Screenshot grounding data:

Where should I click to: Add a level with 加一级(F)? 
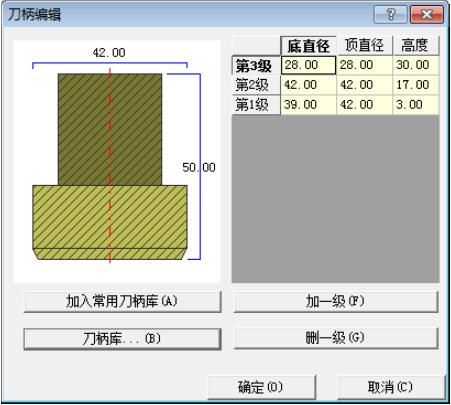point(336,301)
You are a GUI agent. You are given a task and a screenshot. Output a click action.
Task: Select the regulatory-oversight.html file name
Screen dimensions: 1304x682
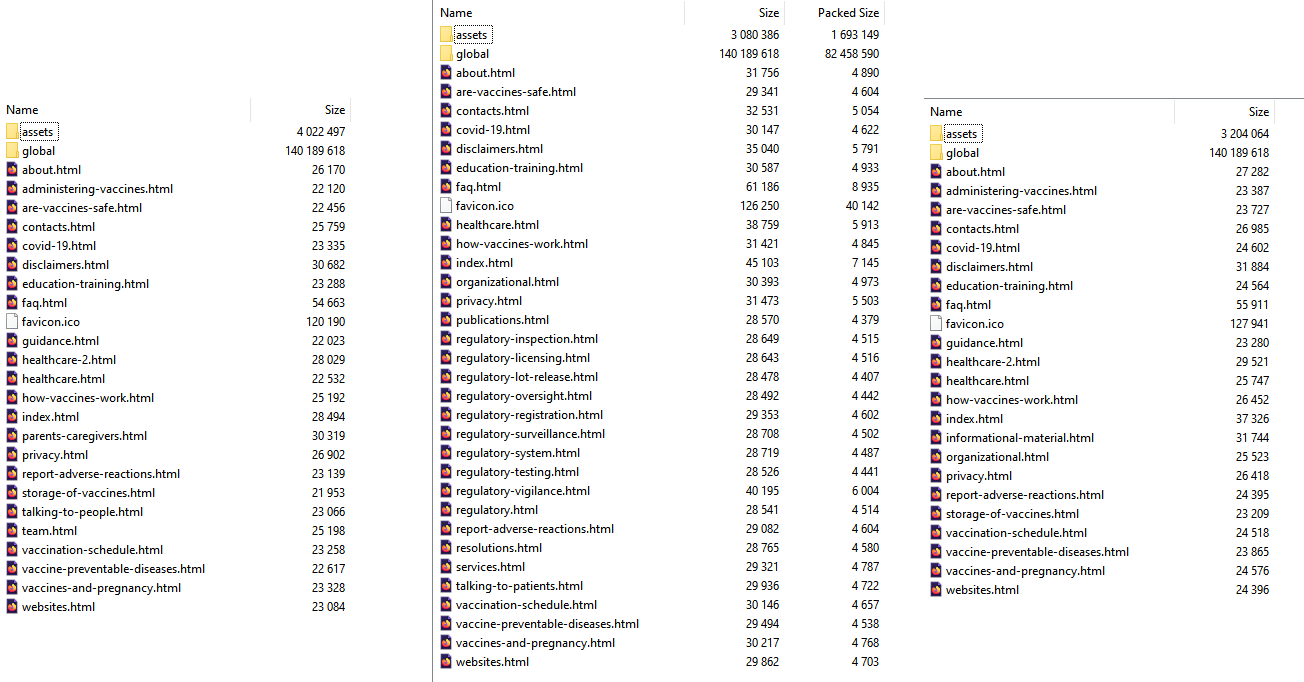point(523,396)
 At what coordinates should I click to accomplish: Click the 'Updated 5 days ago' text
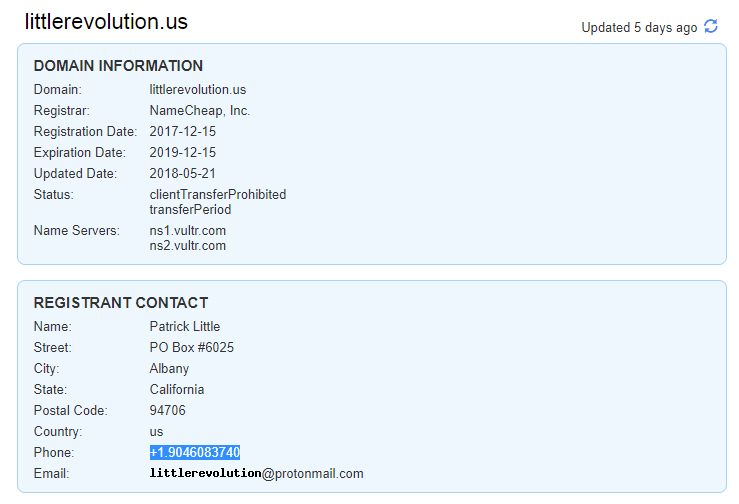(639, 28)
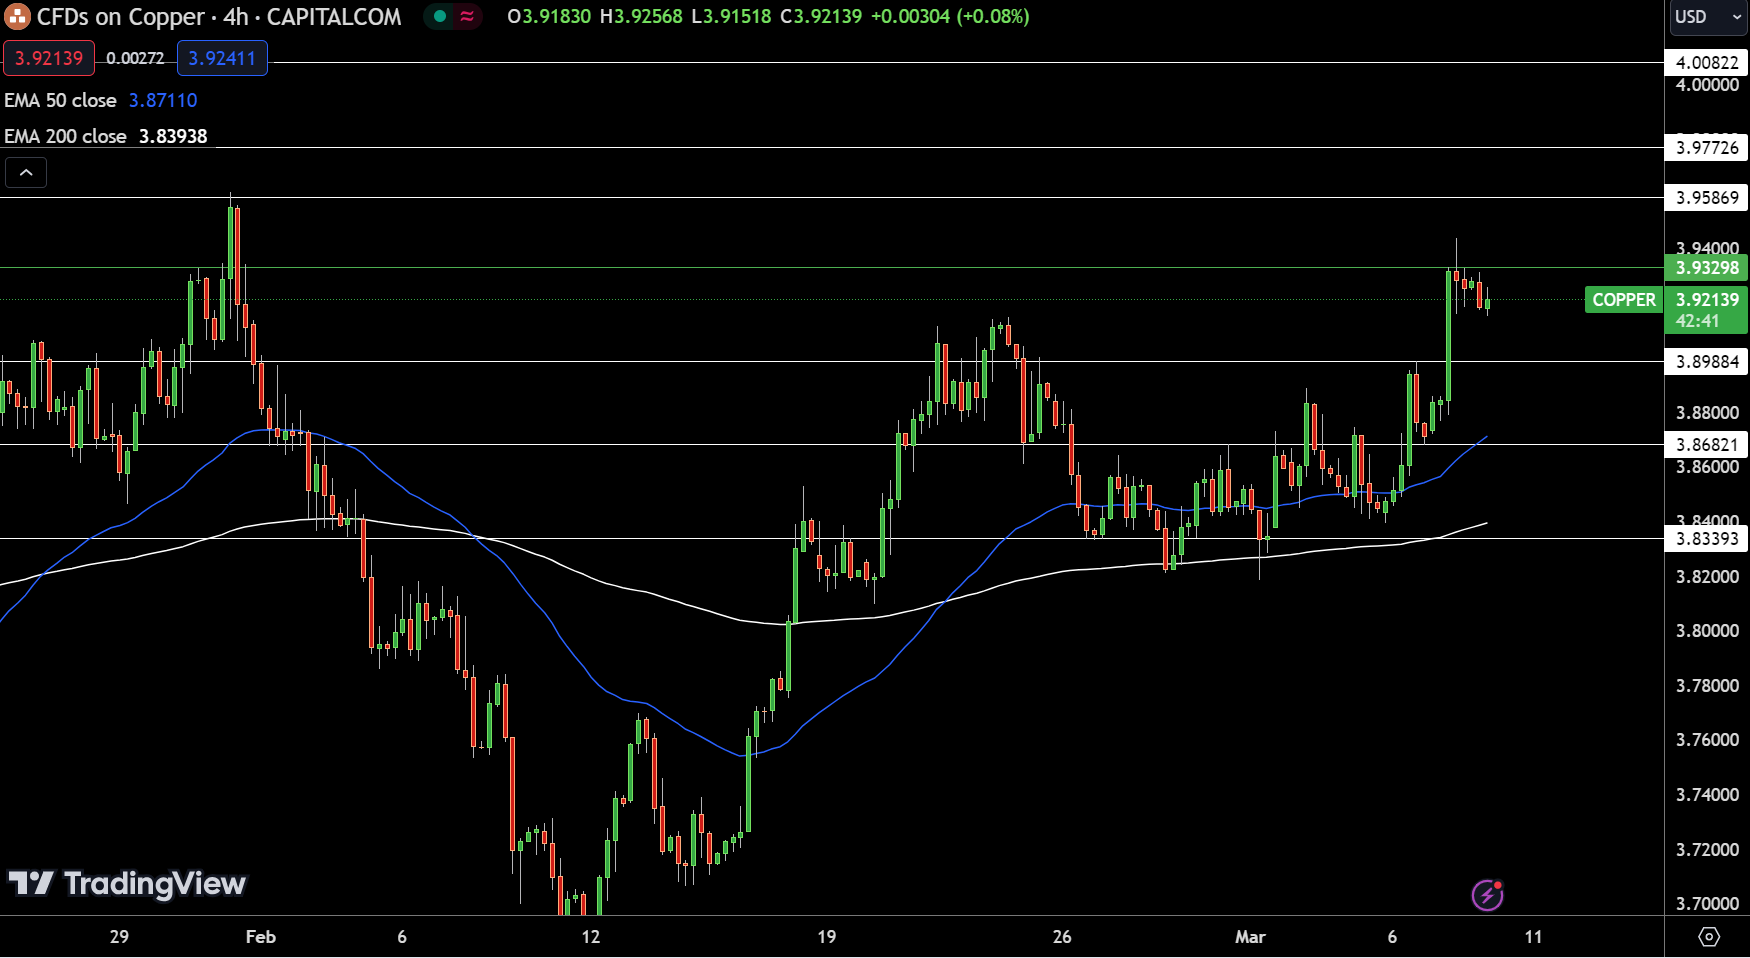Click the TradingView logo watermark

pyautogui.click(x=127, y=883)
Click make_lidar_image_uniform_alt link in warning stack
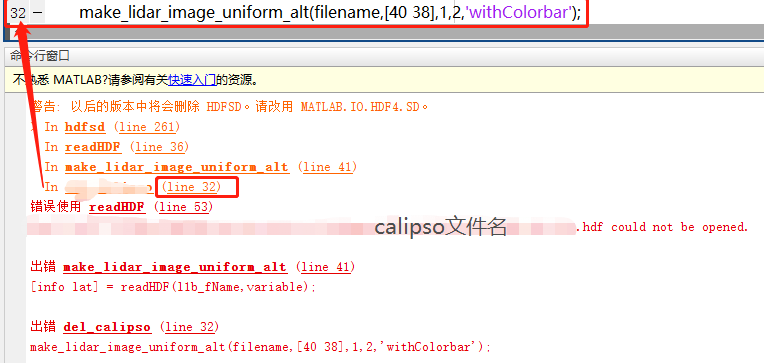 pos(176,167)
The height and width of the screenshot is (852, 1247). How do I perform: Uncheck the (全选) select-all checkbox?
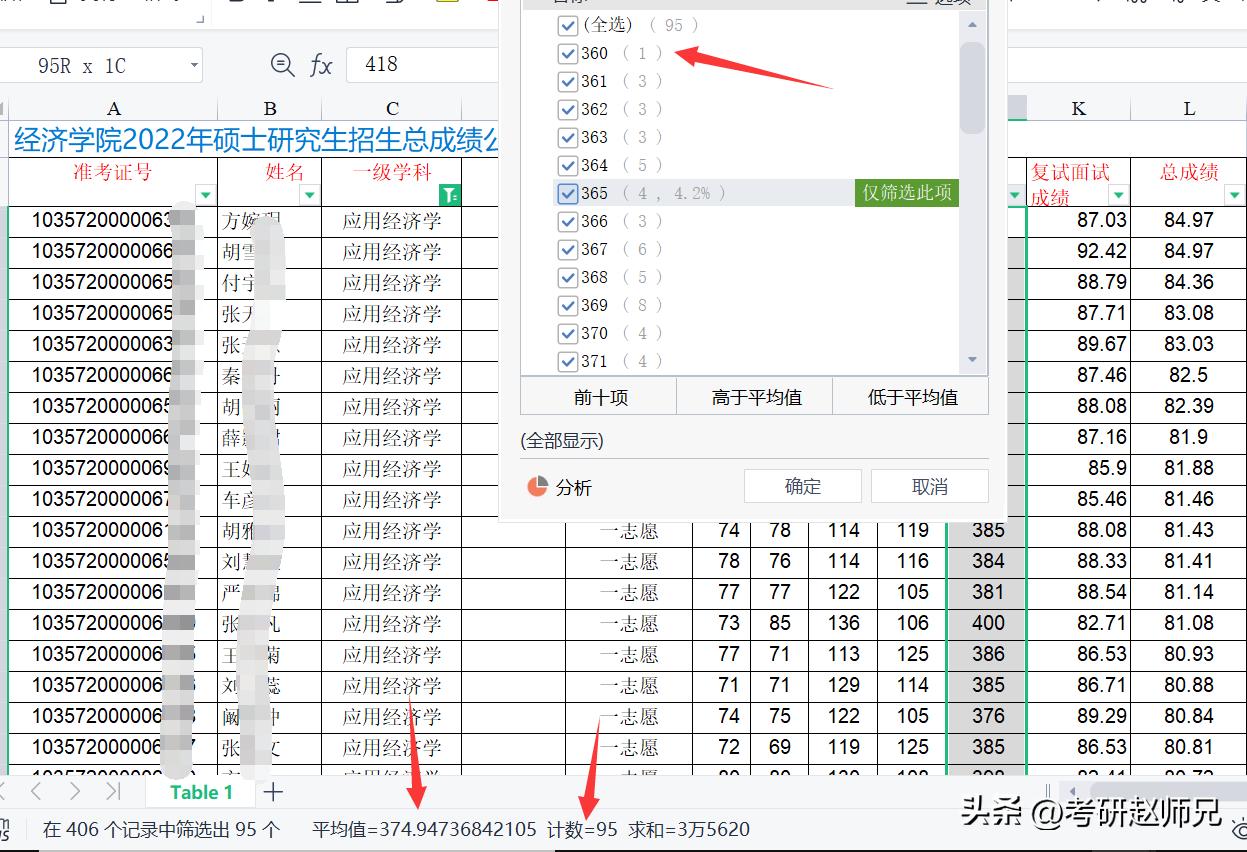coord(568,25)
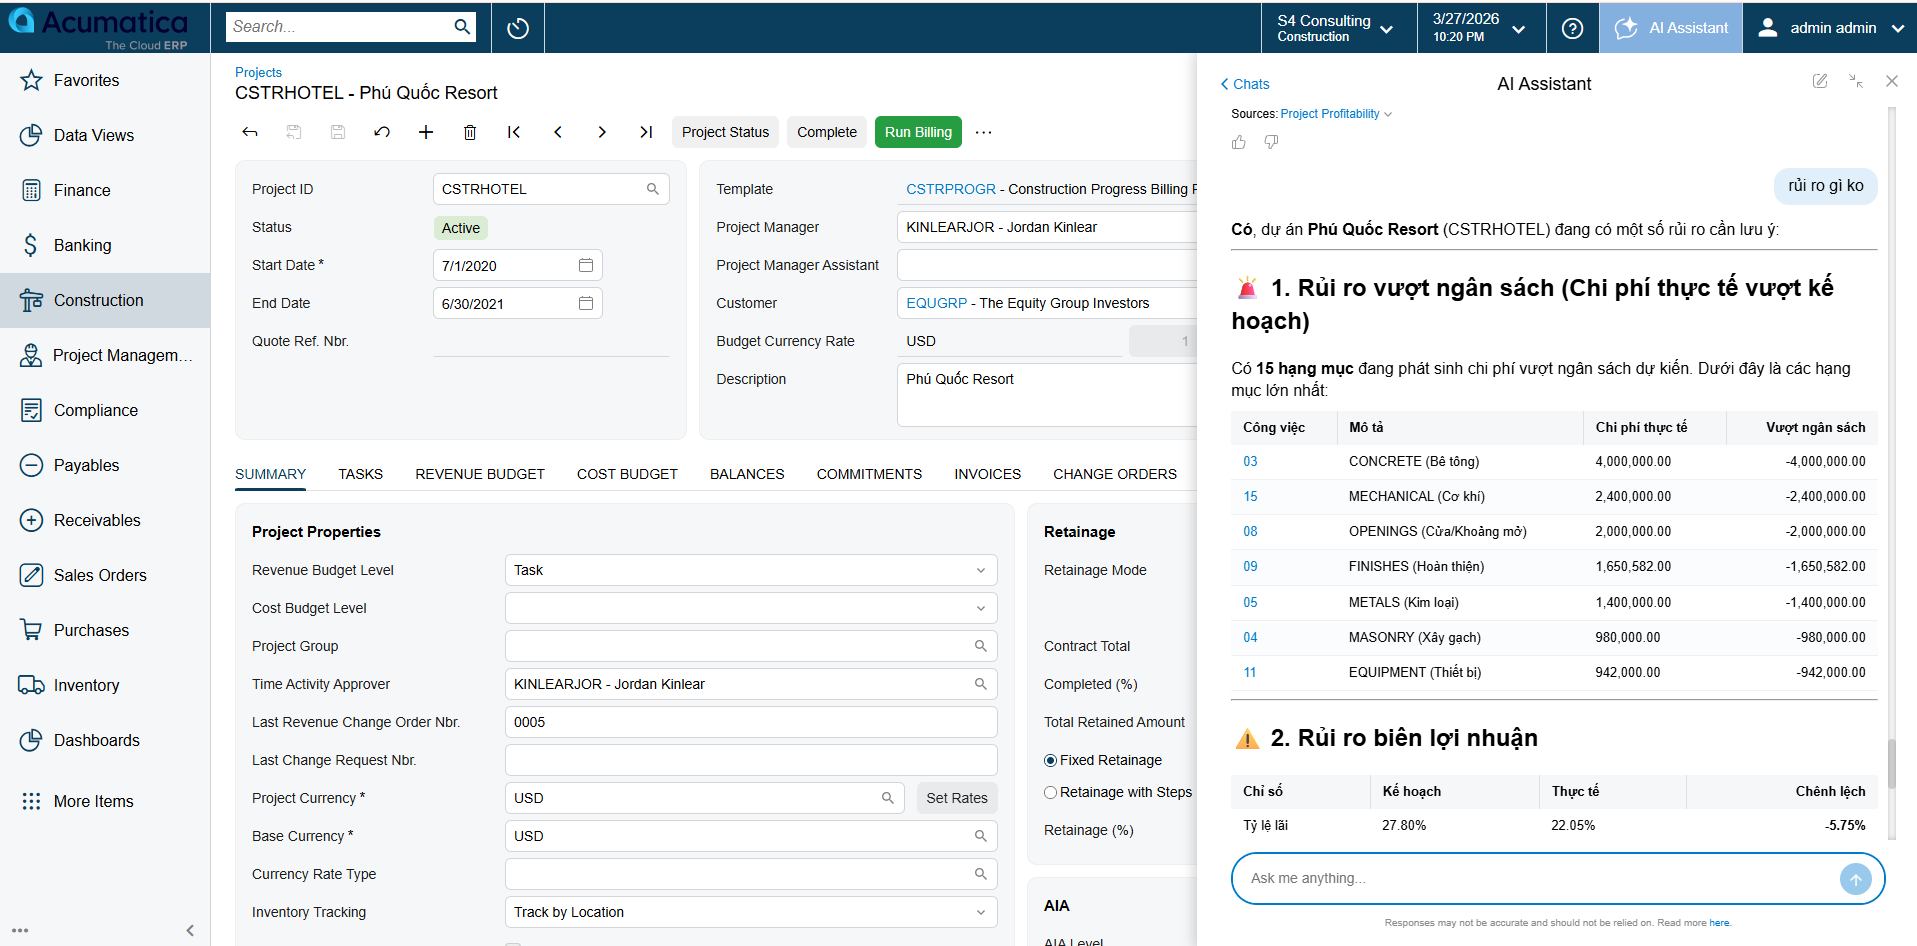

Work request:
Copy the data above line for line, skipping every picture.

Reply to the task:
Where should I click to: Add a level with 加一级(F)? 
point(336,301)
You are a GUI agent. You are given a task and a screenshot. Output a click action.
Task: Select the regulatory-oversight.html file name
Screen dimensions: 1304x682
point(523,396)
 At what coordinates should I click to accomplish: Click the 'Updated 5 days ago' text
(639, 28)
Click the TradingView logo watermark

pyautogui.click(x=127, y=883)
Click make_lidar_image_uniform_alt link in warning stack
 pos(176,167)
The height and width of the screenshot is (852, 1247). How do I perform: Uncheck the (全选) select-all checkbox?
coord(568,25)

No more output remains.